What you need to do:
Please edit the entries below by replacing every "How do I perform" with "How can I perform", leaving everything else unchanged.

---------- Data entries

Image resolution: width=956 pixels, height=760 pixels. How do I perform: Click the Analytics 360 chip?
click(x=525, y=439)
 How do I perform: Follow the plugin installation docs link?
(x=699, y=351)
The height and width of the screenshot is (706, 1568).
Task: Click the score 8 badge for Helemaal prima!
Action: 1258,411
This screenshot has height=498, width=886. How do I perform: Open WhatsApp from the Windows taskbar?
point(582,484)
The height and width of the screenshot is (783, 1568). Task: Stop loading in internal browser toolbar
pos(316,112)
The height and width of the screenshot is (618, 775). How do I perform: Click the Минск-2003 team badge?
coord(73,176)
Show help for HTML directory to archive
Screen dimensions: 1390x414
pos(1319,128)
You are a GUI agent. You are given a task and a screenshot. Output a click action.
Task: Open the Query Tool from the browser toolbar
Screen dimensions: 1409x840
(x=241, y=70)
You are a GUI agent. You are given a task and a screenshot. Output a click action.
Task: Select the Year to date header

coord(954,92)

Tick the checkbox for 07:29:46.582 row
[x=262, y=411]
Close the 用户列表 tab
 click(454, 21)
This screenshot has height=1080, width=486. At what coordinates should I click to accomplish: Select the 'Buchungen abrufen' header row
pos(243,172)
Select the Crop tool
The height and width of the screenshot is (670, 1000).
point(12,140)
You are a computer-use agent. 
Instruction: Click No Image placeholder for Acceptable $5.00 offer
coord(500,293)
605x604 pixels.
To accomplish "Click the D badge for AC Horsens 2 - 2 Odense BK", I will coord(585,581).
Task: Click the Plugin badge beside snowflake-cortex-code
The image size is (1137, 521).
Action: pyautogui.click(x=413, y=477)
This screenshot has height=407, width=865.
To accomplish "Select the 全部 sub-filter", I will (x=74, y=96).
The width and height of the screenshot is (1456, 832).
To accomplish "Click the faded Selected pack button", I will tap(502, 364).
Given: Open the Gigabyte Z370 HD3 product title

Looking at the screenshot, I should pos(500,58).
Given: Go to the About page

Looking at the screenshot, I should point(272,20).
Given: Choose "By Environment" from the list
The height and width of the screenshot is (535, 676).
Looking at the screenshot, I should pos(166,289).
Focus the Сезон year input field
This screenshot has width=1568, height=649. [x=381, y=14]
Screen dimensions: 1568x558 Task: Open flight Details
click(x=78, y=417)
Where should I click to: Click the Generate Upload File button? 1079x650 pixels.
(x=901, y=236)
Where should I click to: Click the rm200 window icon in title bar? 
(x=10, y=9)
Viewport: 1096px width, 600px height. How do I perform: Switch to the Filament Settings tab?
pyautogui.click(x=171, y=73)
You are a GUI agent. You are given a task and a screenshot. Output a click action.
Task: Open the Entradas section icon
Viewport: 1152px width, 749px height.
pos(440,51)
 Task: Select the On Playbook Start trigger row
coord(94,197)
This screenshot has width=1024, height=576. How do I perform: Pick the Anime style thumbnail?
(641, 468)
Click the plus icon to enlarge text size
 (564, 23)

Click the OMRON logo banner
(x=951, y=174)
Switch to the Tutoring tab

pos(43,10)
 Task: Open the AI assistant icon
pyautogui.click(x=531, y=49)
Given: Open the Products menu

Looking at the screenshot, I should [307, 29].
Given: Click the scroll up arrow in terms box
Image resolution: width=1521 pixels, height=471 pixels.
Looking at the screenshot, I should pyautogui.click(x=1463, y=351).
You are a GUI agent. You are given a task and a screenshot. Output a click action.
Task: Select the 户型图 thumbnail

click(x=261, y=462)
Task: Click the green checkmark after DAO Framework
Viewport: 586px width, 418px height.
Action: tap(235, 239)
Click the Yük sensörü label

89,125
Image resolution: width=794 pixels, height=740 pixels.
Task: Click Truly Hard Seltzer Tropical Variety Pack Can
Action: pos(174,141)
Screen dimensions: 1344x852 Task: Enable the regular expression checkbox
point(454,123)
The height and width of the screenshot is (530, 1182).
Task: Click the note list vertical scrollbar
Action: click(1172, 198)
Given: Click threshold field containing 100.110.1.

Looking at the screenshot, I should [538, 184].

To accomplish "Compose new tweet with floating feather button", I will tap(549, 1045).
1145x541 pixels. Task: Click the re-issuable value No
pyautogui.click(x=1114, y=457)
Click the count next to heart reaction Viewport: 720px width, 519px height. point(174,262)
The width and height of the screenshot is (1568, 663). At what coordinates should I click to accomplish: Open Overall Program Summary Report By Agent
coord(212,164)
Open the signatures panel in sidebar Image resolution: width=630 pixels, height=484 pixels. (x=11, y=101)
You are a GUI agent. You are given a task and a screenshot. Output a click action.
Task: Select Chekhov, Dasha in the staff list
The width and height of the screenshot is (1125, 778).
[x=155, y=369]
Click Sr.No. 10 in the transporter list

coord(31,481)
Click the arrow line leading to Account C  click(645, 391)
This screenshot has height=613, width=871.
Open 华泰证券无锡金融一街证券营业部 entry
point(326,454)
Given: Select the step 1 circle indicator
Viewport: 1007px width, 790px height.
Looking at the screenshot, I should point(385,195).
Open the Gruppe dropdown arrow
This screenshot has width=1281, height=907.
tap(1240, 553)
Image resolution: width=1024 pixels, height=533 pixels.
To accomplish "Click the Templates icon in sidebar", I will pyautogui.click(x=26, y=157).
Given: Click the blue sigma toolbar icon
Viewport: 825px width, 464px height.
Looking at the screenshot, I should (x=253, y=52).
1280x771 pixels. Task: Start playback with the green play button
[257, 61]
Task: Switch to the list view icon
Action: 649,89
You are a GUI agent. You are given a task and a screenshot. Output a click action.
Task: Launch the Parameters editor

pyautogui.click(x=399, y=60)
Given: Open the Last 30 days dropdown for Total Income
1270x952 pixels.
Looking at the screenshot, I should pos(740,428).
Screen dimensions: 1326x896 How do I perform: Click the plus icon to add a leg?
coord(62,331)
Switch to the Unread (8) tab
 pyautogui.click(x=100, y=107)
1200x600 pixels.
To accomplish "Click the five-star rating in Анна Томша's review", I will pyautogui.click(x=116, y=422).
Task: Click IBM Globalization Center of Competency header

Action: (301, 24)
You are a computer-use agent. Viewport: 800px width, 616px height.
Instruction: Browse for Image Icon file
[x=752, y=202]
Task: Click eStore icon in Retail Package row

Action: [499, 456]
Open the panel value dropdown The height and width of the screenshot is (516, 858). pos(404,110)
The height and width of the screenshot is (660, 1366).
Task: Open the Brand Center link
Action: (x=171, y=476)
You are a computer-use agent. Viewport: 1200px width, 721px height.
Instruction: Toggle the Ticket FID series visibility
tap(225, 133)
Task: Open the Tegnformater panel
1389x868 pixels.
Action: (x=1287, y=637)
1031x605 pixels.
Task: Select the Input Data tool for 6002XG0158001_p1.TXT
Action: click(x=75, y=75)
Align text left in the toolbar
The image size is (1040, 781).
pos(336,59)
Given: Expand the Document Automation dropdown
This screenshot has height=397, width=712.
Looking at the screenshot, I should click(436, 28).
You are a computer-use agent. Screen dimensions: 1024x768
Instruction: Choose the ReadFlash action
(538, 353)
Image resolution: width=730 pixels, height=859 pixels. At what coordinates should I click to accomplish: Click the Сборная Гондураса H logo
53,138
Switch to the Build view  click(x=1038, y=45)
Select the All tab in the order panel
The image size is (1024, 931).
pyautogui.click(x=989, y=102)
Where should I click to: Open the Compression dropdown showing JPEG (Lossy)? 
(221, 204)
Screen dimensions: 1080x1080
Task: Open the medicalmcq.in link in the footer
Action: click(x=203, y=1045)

--------------------

Solution:
Image resolution: width=956 pixels, height=760 pixels. How can I perform: Click the Analytics 360 chip?
click(x=525, y=439)
 How can I perform: Follow the plugin installation docs link?
(x=699, y=351)
The height and width of the screenshot is (706, 1568).
Task: Click the score 8 badge for Helemaal prima!
Action: 1258,411
This screenshot has height=498, width=886. How can I perform: Open WhatsApp from the Windows taskbar?
point(582,484)
The height and width of the screenshot is (783, 1568). Task: Stop loading in internal browser toolbar
pos(316,112)
The height and width of the screenshot is (618, 775). How can I perform: Click the Минск-2003 team badge?
coord(73,176)
Show help for HTML directory to archive
Screen dimensions: 1390x414
pos(1319,128)
You are a GUI agent. You are given a task and a screenshot. Output a click action.
Task: Open the Query Tool from the browser toolbar
Screen dimensions: 1409x840
(x=241, y=70)
You are a GUI agent. You are given a task and a screenshot. Output a click action.
Task: Select the Year to date header

coord(954,92)

Tick the checkbox for 07:29:46.582 row
[x=262, y=411]
Close the 用户列表 tab
 click(454, 21)
This screenshot has height=1080, width=486. At what coordinates should I click to accomplish: Select the 'Buchungen abrufen' header row
pos(243,172)
Select the Crop tool
The height and width of the screenshot is (670, 1000).
point(12,140)
You are a computer-use agent. 
Instruction: Click No Image placeholder for Acceptable $5.00 offer
coord(500,293)
605x604 pixels.
To accomplish "Click the D badge for AC Horsens 2 - 2 Odense BK", I will coord(585,581).
Task: Click the Plugin badge beside snowflake-cortex-code
The image size is (1137, 521).
Action: pyautogui.click(x=413, y=477)
This screenshot has height=407, width=865.
To accomplish "Select the 全部 sub-filter", I will (x=74, y=96).
The width and height of the screenshot is (1456, 832).
To accomplish "Click the faded Selected pack button", I will tap(502, 364).
Given: Open the Gigabyte Z370 HD3 product title

Looking at the screenshot, I should pos(500,58).
Given: Go to the About page

Looking at the screenshot, I should point(272,20).
Given: Choose "By Environment" from the list
The height and width of the screenshot is (535, 676).
Looking at the screenshot, I should pos(166,289).
Focus the Сезон year input field
This screenshot has width=1568, height=649. [x=381, y=14]
Screen dimensions: 1568x558 Task: Open flight Details
click(x=78, y=417)
Where should I click to: Click the Generate Upload File button? 1079x650 pixels.
(x=901, y=236)
Where should I click to: Click the rm200 window icon in title bar? 
(x=10, y=9)
Viewport: 1096px width, 600px height. How can I perform: Switch to the Filament Settings tab?
pyautogui.click(x=171, y=73)
You are a GUI agent. You are given a task and a screenshot. Output a click action.
Task: Open the Entradas section icon
Viewport: 1152px width, 749px height.
pos(440,51)
 Task: Select the On Playbook Start trigger row
coord(94,197)
This screenshot has width=1024, height=576. How can I perform: Pick the Anime style thumbnail?
(641, 468)
Click the plus icon to enlarge text size
 (564, 23)

Click the OMRON logo banner
(x=951, y=174)
Switch to the Tutoring tab

pos(43,10)
 Task: Open the AI assistant icon
pyautogui.click(x=531, y=49)
Given: Open the Products menu

Looking at the screenshot, I should [307, 29].
Given: Click the scroll up arrow in terms box
Image resolution: width=1521 pixels, height=471 pixels.
Looking at the screenshot, I should pyautogui.click(x=1463, y=351).
You are a GUI agent. You are given a task and a screenshot. Output a click action.
Task: Select the 户型图 thumbnail

click(x=261, y=462)
Task: Click the green checkmark after DAO Framework
Viewport: 586px width, 418px height.
Action: tap(235, 239)
Click the Yük sensörü label

89,125
Image resolution: width=794 pixels, height=740 pixels.
Task: Click Truly Hard Seltzer Tropical Variety Pack Can
Action: pos(174,141)
Screen dimensions: 1344x852 Task: Enable the regular expression checkbox
point(454,123)
The height and width of the screenshot is (530, 1182).
Task: Click the note list vertical scrollbar
Action: click(1172, 198)
Given: Click threshold field containing 100.110.1.

Looking at the screenshot, I should [538, 184].

To accomplish "Compose new tweet with floating feather button", I will tap(549, 1045).
1145x541 pixels. Task: Click the re-issuable value No
pyautogui.click(x=1114, y=457)
Click the count next to heart reaction Viewport: 720px width, 519px height. point(174,262)
The width and height of the screenshot is (1568, 663). At what coordinates should I click to accomplish: Open Overall Program Summary Report By Agent
coord(212,164)
Open the signatures panel in sidebar Image resolution: width=630 pixels, height=484 pixels. (x=11, y=101)
You are a GUI agent. You are given a task and a screenshot. Output a click action.
Task: Select Chekhov, Dasha in the staff list
The width and height of the screenshot is (1125, 778).
[x=155, y=369]
Click Sr.No. 10 in the transporter list

coord(31,481)
Click the arrow line leading to Account C  click(645, 391)
This screenshot has height=613, width=871.
Open 华泰证券无锡金融一街证券营业部 entry
point(326,454)
Given: Select the step 1 circle indicator
Viewport: 1007px width, 790px height.
Looking at the screenshot, I should point(385,195).
Open the Gruppe dropdown arrow
This screenshot has width=1281, height=907.
tap(1240, 553)
Image resolution: width=1024 pixels, height=533 pixels.
To accomplish "Click the Templates icon in sidebar", I will pyautogui.click(x=26, y=157).
Given: Click the blue sigma toolbar icon
Viewport: 825px width, 464px height.
Looking at the screenshot, I should (x=253, y=52).
1280x771 pixels. Task: Start playback with the green play button
[257, 61]
Task: Switch to the list view icon
Action: 649,89
You are a GUI agent. You are given a task and a screenshot. Output a click action.
Task: Launch the Parameters editor

pyautogui.click(x=399, y=60)
Given: Open the Last 30 days dropdown for Total Income
1270x952 pixels.
Looking at the screenshot, I should pos(740,428).
Screen dimensions: 1326x896 How can I perform: Click the plus icon to add a leg?
coord(62,331)
Switch to the Unread (8) tab
 pyautogui.click(x=100, y=107)
1200x600 pixels.
To accomplish "Click the five-star rating in Анна Томша's review", I will pyautogui.click(x=116, y=422).
Task: Click IBM Globalization Center of Competency header

Action: (301, 24)
You are a computer-use agent. Viewport: 800px width, 616px height.
Instruction: Browse for Image Icon file
[x=752, y=202]
Task: Click eStore icon in Retail Package row

Action: [499, 456]
Open the panel value dropdown The height and width of the screenshot is (516, 858). pos(404,110)
The height and width of the screenshot is (660, 1366).
Task: Open the Brand Center link
Action: (x=171, y=476)
You are a computer-use agent. Viewport: 1200px width, 721px height.
Instruction: Toggle the Ticket FID series visibility
tap(225, 133)
Task: Open the Tegnformater panel
1389x868 pixels.
Action: (x=1287, y=637)
1031x605 pixels.
Task: Select the Input Data tool for 6002XG0158001_p1.TXT
Action: click(x=75, y=75)
Align text left in the toolbar
The image size is (1040, 781).
pos(336,59)
Given: Expand the Document Automation dropdown
This screenshot has height=397, width=712.
Looking at the screenshot, I should click(436, 28).
You are a computer-use agent. Screen dimensions: 1024x768
Instruction: Choose the ReadFlash action
(538, 353)
Image resolution: width=730 pixels, height=859 pixels. At what coordinates should I click to accomplish: Click the Сборная Гондураса H logo
53,138
Switch to the Build view  click(x=1038, y=45)
Select the All tab in the order panel
The image size is (1024, 931).
pyautogui.click(x=989, y=102)
Where should I click to: Open the Compression dropdown showing JPEG (Lossy)? 
(221, 204)
Screen dimensions: 1080x1080
Task: Open the medicalmcq.in link in the footer
Action: click(x=203, y=1045)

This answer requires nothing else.